The might of the City of London’s finest law firms are lining up for battle with the Solicitors Regulation Authority (SRA) over a proposal that could massively dilute the prestige of the solicitor brand.

To the alarm of top global megafirms who rake in millions in the capital partly thanks to the esteem in which the English legal profession is held, the SRA is considering a new route to qualification that would allow people to qualify as solicitors without completing a qualifying law degree or the Legal Practice Course (LPC). Under the radical plan, the training contract requirement would also be waived for these non-graduates.

So, with the right on-the-job training basically anyone could call themselves a solicitor.

On one hand, this seems progressive — after all, who uses much of what they learnt at university and law school (which of course cost a lot more than they used to)?

But on the other, scrapping all the traditional hoops that wannabe lawyers have to jump through would leave the English legal profession looking rather flimsy in comparison to its counterparts in other countries.

In the US, lawyers must complete a four year liberal arts degree followed by a three year stint at law school. OK, so American law graduates don’t do training contracts and can practice straight out of law school, but their seven years of academic study more than makes up for this.

In Australia, another country without a strict traineeship requirement, time spent at law school is also much greater than on these shores, while in Germany aspiring solicitors have to do a whopping nine years of study.

ENTRIES SHOWN:

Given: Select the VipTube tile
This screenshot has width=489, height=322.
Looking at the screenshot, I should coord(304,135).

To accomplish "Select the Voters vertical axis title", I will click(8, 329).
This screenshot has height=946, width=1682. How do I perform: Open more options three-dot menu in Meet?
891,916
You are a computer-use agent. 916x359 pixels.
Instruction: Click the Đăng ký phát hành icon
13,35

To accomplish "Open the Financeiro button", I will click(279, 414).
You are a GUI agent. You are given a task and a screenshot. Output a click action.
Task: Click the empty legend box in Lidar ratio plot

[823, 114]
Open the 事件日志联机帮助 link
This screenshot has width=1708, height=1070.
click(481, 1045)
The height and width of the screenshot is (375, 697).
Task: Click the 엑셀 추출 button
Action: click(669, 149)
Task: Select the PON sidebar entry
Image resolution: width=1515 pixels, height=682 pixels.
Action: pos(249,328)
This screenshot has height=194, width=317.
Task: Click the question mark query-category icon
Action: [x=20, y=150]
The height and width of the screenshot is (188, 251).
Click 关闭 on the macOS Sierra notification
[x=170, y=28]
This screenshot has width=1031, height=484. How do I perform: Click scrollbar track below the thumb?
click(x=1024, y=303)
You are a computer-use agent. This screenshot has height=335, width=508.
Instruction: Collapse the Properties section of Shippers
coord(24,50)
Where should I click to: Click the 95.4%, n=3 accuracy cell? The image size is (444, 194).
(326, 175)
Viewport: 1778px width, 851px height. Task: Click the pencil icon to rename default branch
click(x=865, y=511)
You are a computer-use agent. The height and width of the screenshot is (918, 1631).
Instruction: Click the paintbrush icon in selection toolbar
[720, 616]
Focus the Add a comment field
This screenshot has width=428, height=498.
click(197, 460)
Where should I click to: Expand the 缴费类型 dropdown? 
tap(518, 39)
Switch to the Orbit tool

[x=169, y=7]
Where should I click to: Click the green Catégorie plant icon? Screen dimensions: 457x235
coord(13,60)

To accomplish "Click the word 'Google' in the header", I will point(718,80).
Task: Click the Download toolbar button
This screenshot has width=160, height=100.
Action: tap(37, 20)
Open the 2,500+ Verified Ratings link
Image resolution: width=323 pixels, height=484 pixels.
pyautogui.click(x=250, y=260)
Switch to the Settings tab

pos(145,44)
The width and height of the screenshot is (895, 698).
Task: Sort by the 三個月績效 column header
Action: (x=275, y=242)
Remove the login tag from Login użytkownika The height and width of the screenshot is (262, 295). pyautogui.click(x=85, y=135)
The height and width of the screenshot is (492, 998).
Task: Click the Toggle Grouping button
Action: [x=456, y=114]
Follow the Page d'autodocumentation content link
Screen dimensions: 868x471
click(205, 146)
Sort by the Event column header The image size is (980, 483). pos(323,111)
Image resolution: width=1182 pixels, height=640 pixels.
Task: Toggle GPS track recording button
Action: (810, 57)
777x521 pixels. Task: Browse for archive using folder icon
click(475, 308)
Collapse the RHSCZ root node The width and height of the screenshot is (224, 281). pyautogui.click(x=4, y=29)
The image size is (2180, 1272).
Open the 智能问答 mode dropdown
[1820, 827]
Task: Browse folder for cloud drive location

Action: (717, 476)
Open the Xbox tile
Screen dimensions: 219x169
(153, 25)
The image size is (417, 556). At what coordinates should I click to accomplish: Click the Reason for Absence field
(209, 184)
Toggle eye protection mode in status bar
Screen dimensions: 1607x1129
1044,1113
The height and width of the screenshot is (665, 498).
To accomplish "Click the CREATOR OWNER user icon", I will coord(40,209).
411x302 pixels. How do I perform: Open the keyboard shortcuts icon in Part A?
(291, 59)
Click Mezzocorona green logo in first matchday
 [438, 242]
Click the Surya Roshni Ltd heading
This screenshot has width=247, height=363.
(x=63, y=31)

WHAT THIS TASK INVOLVES:
Answer these questions from the article on solicitor qualification:
1. Apart from the training contract, which two requirements could people skip under the new qualification route the SRA is considering?
2. How many years of academic study do lawyers in the US complete in total?
3. How many years of study do aspiring solicitors in Germany have to do?

THE COMPLETED TASK:
1. A qualifying law degree and the Legal Practice Course (LPC).
2. Seven years.
3. Nine years.